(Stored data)
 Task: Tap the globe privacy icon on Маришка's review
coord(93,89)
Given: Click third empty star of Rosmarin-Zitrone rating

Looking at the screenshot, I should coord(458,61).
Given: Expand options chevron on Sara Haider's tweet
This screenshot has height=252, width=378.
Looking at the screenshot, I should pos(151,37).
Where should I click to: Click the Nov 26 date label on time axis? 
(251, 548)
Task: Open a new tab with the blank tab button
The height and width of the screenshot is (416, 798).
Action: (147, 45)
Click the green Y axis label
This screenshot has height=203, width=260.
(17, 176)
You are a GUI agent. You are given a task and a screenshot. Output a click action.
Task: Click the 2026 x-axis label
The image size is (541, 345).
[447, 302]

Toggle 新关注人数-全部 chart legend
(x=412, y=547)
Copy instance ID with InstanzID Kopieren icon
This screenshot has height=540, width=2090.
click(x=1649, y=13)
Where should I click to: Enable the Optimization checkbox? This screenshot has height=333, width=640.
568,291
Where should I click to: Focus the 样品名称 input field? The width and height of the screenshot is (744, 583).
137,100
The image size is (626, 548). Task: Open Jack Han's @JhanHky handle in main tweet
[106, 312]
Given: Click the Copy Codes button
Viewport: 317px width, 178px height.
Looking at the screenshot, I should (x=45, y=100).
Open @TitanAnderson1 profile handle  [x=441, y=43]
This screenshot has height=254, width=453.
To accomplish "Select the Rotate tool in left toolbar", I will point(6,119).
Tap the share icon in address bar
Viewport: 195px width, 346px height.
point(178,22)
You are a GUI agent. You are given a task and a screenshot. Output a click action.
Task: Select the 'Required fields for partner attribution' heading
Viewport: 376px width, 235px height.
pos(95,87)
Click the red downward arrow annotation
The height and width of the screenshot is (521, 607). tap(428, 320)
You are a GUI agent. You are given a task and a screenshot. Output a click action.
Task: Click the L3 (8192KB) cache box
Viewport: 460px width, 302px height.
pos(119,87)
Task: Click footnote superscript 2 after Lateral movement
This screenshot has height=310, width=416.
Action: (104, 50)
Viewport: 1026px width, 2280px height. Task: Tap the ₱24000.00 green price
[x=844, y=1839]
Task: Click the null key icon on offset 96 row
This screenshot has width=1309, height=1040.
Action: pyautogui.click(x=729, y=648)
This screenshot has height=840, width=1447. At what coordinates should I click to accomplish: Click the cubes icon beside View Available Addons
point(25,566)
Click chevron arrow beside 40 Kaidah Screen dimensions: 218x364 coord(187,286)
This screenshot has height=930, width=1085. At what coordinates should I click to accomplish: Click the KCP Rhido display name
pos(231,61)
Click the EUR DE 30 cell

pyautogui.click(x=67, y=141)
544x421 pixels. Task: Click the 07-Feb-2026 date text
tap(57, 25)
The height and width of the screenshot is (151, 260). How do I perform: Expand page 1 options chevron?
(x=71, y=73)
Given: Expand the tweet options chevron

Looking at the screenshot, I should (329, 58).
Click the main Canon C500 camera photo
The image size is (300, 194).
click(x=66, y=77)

#### Directions:
Return word for word the lines above from the line with "Where should I click to: Click" to the line with "Copy instance ID with InstanzID Kopieren icon", including both and leaving out all others.

#### Output of the exercise:
Where should I click to: Click the Nov 26 date label on time axis? 
(251, 548)
Task: Open a new tab with the blank tab button
The height and width of the screenshot is (416, 798).
Action: (147, 45)
Click the green Y axis label
This screenshot has height=203, width=260.
(17, 176)
You are a GUI agent. You are given a task and a screenshot. Output a click action.
Task: Click the 2026 x-axis label
The image size is (541, 345).
[447, 302]

Toggle 新关注人数-全部 chart legend
(x=412, y=547)
Copy instance ID with InstanzID Kopieren icon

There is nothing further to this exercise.